INSTRUCTIONS FOR THE TASK » Give back the lines of the records exactly, starting at the first and ending at the one with "El Desmarque (595, 2068)".

[Pixel coordinate grounding data]
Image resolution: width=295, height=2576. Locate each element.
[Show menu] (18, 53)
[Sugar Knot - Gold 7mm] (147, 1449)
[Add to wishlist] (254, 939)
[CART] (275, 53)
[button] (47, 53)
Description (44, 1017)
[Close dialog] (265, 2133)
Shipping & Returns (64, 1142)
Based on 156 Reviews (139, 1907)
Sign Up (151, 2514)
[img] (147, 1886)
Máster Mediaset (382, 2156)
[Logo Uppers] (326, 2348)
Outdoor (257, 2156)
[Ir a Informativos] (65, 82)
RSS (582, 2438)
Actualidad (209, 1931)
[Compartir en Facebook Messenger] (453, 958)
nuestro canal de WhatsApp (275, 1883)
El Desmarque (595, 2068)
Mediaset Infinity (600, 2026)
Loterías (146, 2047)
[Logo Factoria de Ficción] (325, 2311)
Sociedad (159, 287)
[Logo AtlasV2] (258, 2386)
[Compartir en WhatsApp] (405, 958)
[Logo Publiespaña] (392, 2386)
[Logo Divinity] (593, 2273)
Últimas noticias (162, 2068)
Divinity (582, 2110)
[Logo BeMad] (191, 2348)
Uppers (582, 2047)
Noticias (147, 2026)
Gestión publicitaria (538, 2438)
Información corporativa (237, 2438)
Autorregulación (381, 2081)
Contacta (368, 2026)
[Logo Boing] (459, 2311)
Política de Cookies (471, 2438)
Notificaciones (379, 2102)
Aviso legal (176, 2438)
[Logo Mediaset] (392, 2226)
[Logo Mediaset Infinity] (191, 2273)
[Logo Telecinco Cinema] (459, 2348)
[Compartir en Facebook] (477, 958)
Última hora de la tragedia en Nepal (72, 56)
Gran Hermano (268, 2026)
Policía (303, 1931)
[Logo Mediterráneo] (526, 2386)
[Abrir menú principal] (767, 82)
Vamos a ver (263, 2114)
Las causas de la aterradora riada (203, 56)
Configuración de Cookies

SOLUTION FOR THIS PROBLEM »
Image resolution: width=295, height=2576. Locate each element.
[Show menu] (18, 53)
[Sugar Knot - Gold 7mm] (147, 1449)
[Add to wishlist] (254, 939)
[CART] (275, 53)
[button] (47, 53)
Description (44, 1017)
[Close dialog] (265, 2133)
Shipping & Returns (64, 1142)
Based on 156 Reviews (139, 1907)
Sign Up (151, 2514)
[img] (147, 1886)
Máster Mediaset (382, 2156)
[Logo Uppers] (326, 2348)
Outdoor (257, 2156)
[Ir a Informativos] (65, 82)
RSS (582, 2438)
Actualidad (209, 1931)
[Compartir en Facebook Messenger] (453, 958)
nuestro canal de WhatsApp (275, 1883)
El Desmarque (595, 2068)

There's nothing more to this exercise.